◆ TASKS:
a. Please restate the diary entry between "I’m not cooking" and "an early bed.", inclusive, swapping "Uber" for "taxi".
b. According to the diary entry, when is the doctor's appointment?
c. Summarize the diary entry in two sentences.

Yesterday evening I got a call from the second AD on my upcoming shoot. “You know that long bit that was divided up among six people? How about you learn it all for Saturday morning?”
I’m always game for a quick learn, and I have been known to describe myself as spongebrain. The gamble is, do I allocate the time? Or do I sabotage myself utterly, keep on putting it off, try to cram it just before I sleep, dream about it and wake up fretting? Well, it’s a friend of mine’s birthday party in Soho. Old Al would have four glasses of red wine in him before “oh hell, my lips, I’m filming tomorrow – oh shit the learn!” Shiny new Al still made a showing having got to a stage of relative fluency already. I got a present, had one non alcoholic stout and I was out.
And even that brief moment was a joy. I caught up with a few good friends, and even had a rare chance to catch up with Brian when he’s not working. He’s got a PA now. I think it’ll help immeasurably, and it doesn’t surprise me. He’s been non-stop for so long I’m amazed he hasn’t fallen over. He probably has, in fact. I’ve seen his migraines and they have names and speak in capital letters. We need another job like the one in Milan where we could eat truffles and drink prosecco and call it a work outing. He happened to have the spare keys on his person which is revolutionary. I’ve been gagging for them. Campbell and Tom and I have been working off one keyset, and hiding them in flowerpots when we go out. It’s neither ideal nor secure, but nobody can cut a new key for the upstairs lock as all the remaining ones are copies of copies of copies and they no longer copy properly – like mice that have interbred for too many generations and have legs on their heads.
I’m not cooking this evening. I stopped in Bodeans Soho to sit on my own with a 0 alcohol Brooklyn lager and consume flesh. Then it’s an Uber home, a few more times round with fluency and connections for the lines, bath, painkillers and an early bed.
I booked a doctor’s appointment at long last. It’s on Wednesday morning. My clinic is busy. The good news is it’s early so I can grit my teeth and go in painkiller free for full assessment. I’m not going to do my usual thing of talking it down and being stoic as I want a fucking referral and I want this fixed. It’s too much, to wake up like that every morning, never mind that it gets me out of bed. I have the broken rib to compare it to, and it is actually somehow worse, even though I can’t imagine anything is broken in there. My movent range is good or I’d be guessing a partial dislocation. I think either an X-Ray or an X-pert is the only logical move.

Recorded data:
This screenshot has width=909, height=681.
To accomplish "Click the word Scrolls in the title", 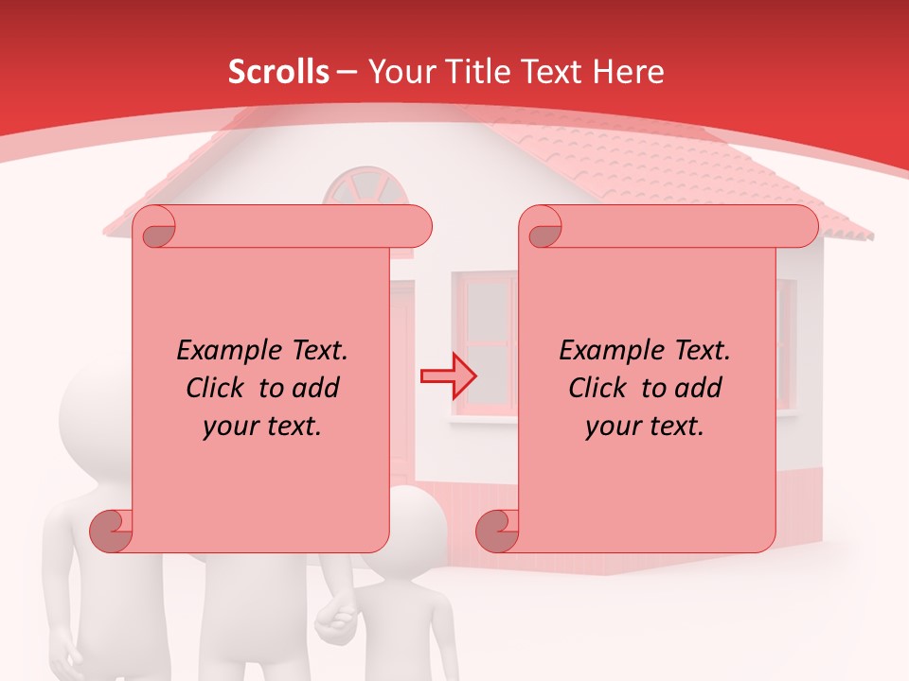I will (278, 72).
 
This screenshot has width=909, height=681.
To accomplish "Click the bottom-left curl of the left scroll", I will (110, 531).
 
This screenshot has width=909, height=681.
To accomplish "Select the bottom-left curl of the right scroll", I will (496, 531).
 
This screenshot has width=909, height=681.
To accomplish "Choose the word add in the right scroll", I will (700, 388).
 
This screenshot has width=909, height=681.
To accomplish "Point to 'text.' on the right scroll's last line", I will (678, 426).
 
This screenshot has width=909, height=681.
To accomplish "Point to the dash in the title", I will (347, 72).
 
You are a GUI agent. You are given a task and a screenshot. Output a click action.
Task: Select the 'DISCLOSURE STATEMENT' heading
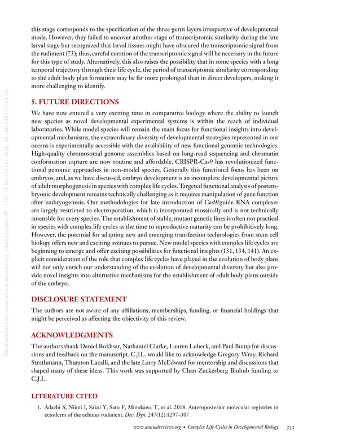(x=78, y=299)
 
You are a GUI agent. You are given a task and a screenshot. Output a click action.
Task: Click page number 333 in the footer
(x=290, y=428)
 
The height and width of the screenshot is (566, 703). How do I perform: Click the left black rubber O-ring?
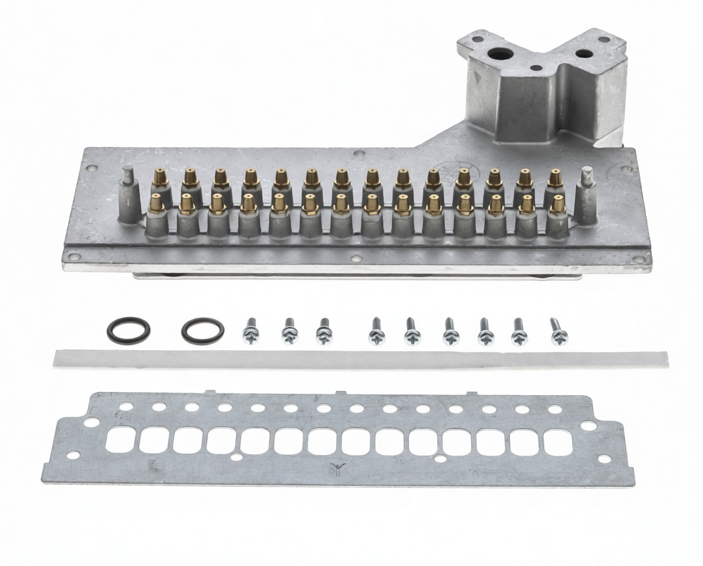point(128,330)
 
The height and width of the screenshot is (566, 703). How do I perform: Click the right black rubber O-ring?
point(203,331)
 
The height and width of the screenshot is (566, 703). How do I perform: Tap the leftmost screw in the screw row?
point(251,331)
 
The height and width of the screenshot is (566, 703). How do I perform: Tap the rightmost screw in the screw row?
point(558,331)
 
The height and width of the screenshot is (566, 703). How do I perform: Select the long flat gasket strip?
point(360,359)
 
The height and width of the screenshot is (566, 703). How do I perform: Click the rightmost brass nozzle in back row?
point(555,178)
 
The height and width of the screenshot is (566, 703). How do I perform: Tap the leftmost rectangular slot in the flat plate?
point(121,439)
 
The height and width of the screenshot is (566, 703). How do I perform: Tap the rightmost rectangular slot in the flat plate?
point(557,442)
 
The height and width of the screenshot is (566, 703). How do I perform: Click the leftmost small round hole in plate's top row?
point(126,405)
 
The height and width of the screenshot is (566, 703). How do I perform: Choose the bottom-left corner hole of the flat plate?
point(73,455)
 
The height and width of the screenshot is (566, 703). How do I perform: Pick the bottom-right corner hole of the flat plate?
point(604,459)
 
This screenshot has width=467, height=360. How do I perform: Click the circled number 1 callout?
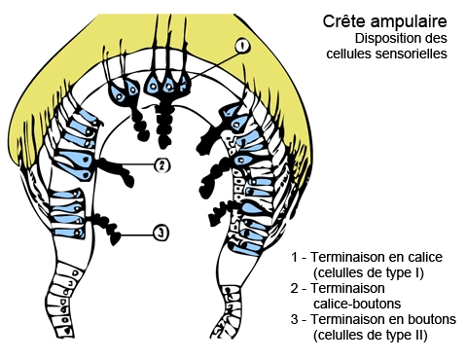coord(241,46)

◆ ANSWERS FOR THE TASKS:
a.
I’m not cooking this evening. I stopped in Bodeans Soho to sit on my own with a 0 alcohol Brooklyn lager and consume flesh. Then it’s an taxi home, a few more times round with fluency and connections for the lines, bath, painkillers and an early bed.

b. Wednesday morning.

c. Asked to learn a long bit once split among six people by Saturday morning, the writer stays only briefly and sober at a friend's birthday party in Soho, then eats alone at Bodeans before going home to work on the lines. The writer has also finally booked a doctor's appointment for Wednesday morning, wanting a referral for pain that feels even worse than a broken rib.